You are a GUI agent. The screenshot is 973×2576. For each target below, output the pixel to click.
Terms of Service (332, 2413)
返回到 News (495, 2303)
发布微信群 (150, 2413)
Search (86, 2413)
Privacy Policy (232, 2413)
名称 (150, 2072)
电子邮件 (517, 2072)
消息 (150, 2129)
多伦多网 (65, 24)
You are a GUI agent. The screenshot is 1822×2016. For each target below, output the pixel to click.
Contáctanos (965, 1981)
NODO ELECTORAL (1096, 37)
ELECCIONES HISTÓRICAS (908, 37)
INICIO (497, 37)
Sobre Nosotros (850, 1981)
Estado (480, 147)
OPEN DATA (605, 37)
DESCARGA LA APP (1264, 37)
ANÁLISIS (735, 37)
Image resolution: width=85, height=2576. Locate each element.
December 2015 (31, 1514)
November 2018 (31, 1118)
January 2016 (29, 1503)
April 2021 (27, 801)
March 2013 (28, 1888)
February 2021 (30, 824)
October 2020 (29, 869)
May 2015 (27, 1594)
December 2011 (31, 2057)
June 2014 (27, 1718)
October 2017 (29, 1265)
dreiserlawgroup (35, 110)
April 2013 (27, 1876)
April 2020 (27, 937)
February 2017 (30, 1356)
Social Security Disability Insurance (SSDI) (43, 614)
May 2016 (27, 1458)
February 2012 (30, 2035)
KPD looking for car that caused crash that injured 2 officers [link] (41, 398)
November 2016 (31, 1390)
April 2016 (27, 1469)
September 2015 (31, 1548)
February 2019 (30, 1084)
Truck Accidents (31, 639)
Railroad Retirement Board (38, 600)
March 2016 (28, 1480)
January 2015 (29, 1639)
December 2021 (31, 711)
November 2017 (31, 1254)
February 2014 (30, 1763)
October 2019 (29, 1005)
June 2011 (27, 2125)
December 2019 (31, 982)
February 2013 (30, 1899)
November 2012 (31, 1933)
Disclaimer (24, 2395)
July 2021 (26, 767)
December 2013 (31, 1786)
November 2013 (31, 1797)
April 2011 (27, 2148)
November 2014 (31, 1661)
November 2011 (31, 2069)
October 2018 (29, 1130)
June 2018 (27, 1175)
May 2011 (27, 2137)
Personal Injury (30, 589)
= = =
> TASK BRIEF
Return every record above exactly as it appears.

> ANSWER AREA
You are a GUI agent. The screenshot is 973×2576. For each target below, output the pixel to click.
Terms of Service (332, 2413)
返回到 News (495, 2303)
发布微信群 (150, 2413)
Search (86, 2413)
Privacy Policy (232, 2413)
名称 (150, 2072)
电子邮件 (517, 2072)
消息 (150, 2129)
多伦多网 (65, 24)
You are a GUI agent. The screenshot is 1822×2016. For each target below, output the pixel to click.
Contáctanos (965, 1981)
NODO ELECTORAL (1096, 37)
ELECCIONES HISTÓRICAS (908, 37)
INICIO (497, 37)
Sobre Nosotros (850, 1981)
Estado (480, 147)
OPEN DATA (605, 37)
DESCARGA LA APP (1264, 37)
ANÁLISIS (735, 37)
Image resolution: width=85, height=2576. Locate each element.
December 2015 (31, 1514)
November 2018 (31, 1118)
January 2016 (29, 1503)
April 2021 (27, 801)
March 2013 (28, 1888)
February 2021 (30, 824)
October 2020 (29, 869)
May 2015 (27, 1594)
December 2011 (31, 2057)
June 2014 (27, 1718)
October 2017 (29, 1265)
dreiserlawgroup (35, 110)
April 2013 (27, 1876)
April 2020 (27, 937)
February 2017 (30, 1356)
Social Security Disability Insurance (SSDI) (43, 614)
May 2016 (27, 1458)
February 2012 (30, 2035)
KPD looking for car that caused crash that injured 2 officers [link] (41, 398)
November 2016 (31, 1390)
April 2016 (27, 1469)
September 2015 (31, 1548)
February 2019 (30, 1084)
Truck Accidents (31, 639)
Railroad Retirement Board (38, 600)
March 2016 (28, 1480)
January 2015 (29, 1639)
December 2021 (31, 711)
November 2017 (31, 1254)
February 2014 (30, 1763)
October 2019 (29, 1005)
June 2011 (27, 2125)
December 2019 (31, 982)
February 2013 (30, 1899)
November 2012 (31, 1933)
Disclaimer (24, 2395)
July 2021 (26, 767)
December 2013 (31, 1786)
November 2013 (31, 1797)
April 2011 (27, 2148)
November 2014 (31, 1661)
November 2011 (31, 2069)
October 2018 (29, 1130)
June 2018 (27, 1175)
May 2011 (27, 2137)
Personal Injury (30, 589)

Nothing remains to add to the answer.